Shelter, water, fire, and food. This is the sacred order of survival. Anyone who exerts themselves physically knows how important the second one is.
We are primarily made of water. Roughly 75 percent of muscle tissue and 10 percent of fat tissue is made up of water. It’s one of the most critical components of the body. So when you’re trudging through the backcountry, you’d better be mindful about your water situation.
There used to be a day when you could dip your cup into any backcountry lake or stream without worrying about beaver fever (giardia). Sadly, times have changed. With all of the technological advances in filtration systems, there are many options for people who are going to be away from their kitchen faucets for a stretch of time. I taught a week-long survival class last week and we had access to fresh water from a well. There was no urgency to our water situation but we noticed that there were several springs in the area. There were also cattle grazing in the meadow. A few students asked whether or not drinking from the springs was safe. Valid questions indeed.

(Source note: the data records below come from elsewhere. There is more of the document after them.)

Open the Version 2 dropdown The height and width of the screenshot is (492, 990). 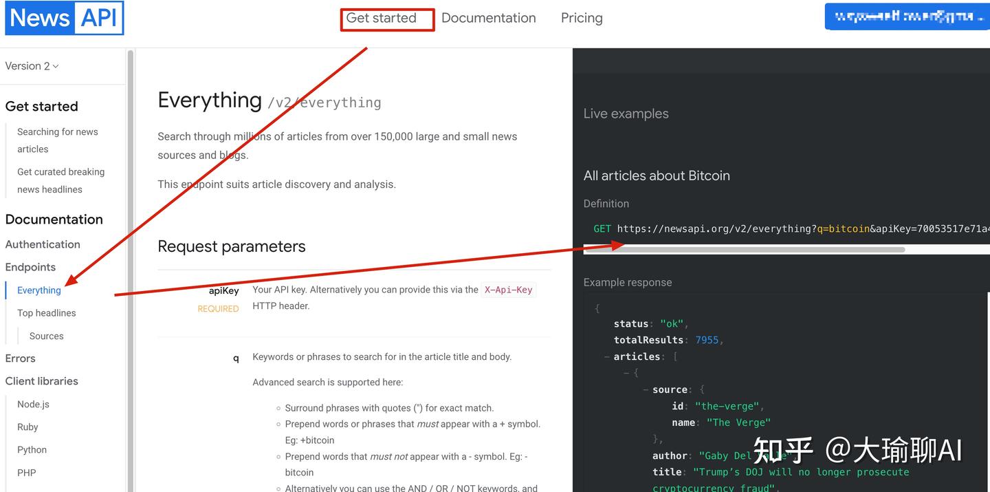point(32,66)
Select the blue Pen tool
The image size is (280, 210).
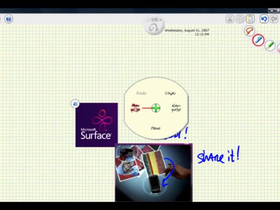click(x=258, y=40)
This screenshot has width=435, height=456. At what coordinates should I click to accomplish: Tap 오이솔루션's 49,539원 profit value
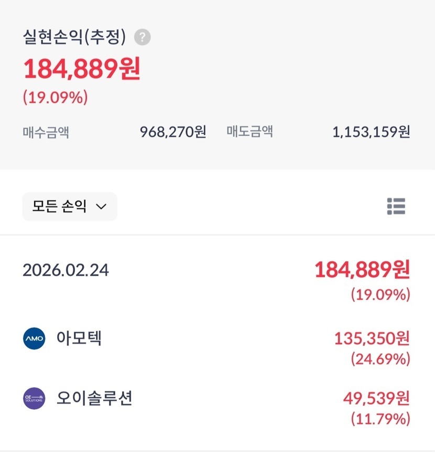pos(376,398)
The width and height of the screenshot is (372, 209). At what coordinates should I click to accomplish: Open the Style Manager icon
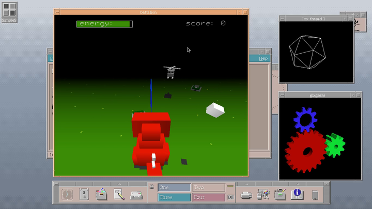coord(264,195)
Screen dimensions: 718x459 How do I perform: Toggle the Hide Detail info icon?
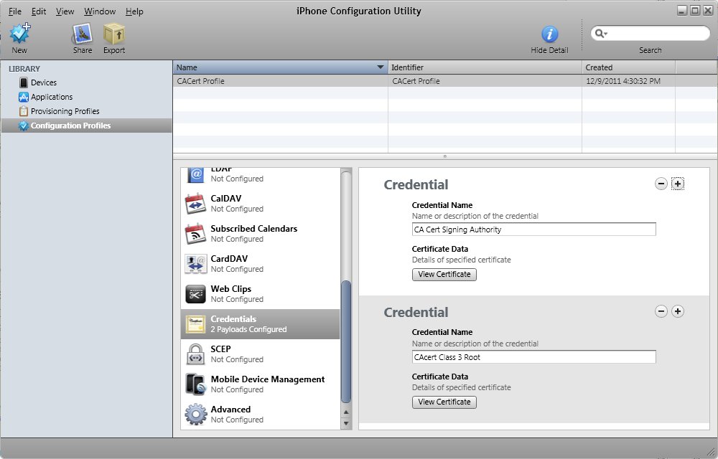point(549,34)

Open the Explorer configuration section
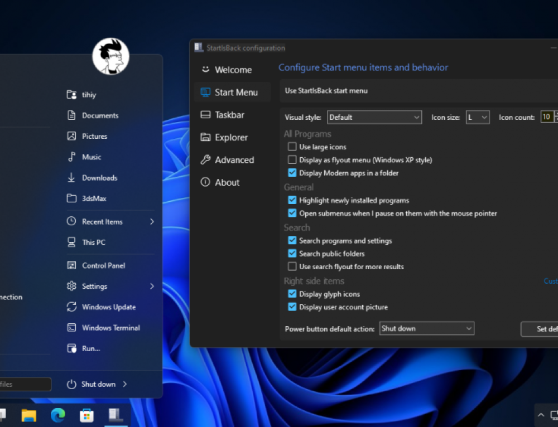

The single most important factor when making a decision to drink from springs is “where is the source?” Discovering the true source can be difficult because, even though it looks like it is clean and pure, you may not see that somewhere above is a pond or lake that animals have used. Generally, creeks, no matter how clean looking, should not be used for drinking water. Springs or seeps, on the other hand, can be used for drinking water if you carefully consider your surroundings, and know a little about the history of the land.
I was exploring an old trail in the Sierras a few weeks ago when I came upon what looked like a clean spring. The water seemed to be clean and smelled fine. I also noticed deer tracks nearby and assumed that the deer drank from the spring. Many people would have filled their canteen because of the isolated area high in the mountains. Upon further examination, I discovered that the water actually came from an old mine shaft that was concealed further up the hill by willows. The water found its way underground, only to emerge down the hill a few hundred yards as an apparent spring . . . bad medicine.
In the case of our survival class, I knew the history of the area and had knowledge of the geography above the springs. There were about a half-dozen springs along a hillside that was all green and water rich. We located the spring that was highest up the mountain and explored the area above and determined that it was clearly the source from where the water boiled out of the ground. There was no other source up the hill, no lake or meadow. We safely drank the water and felt rejuvenated by the high mineral content. This was an exception.
The bottom line, once again, is awareness. It is generally safe to assume that water, high in pristine mountains, that is seeping directly out of the earth, can be drunk without much worry. There are many areas where water seeps out of cliffs and banks. With a little knowledge and a quick look around, you generally know intuitively that the water is safe to drink. But, the rule of thumb is always to filter or boil it before you drink. Beaver fever won’t usually kill you, but it will make your life miserable. Always be safe, rather than sorry when it concerns drinking water.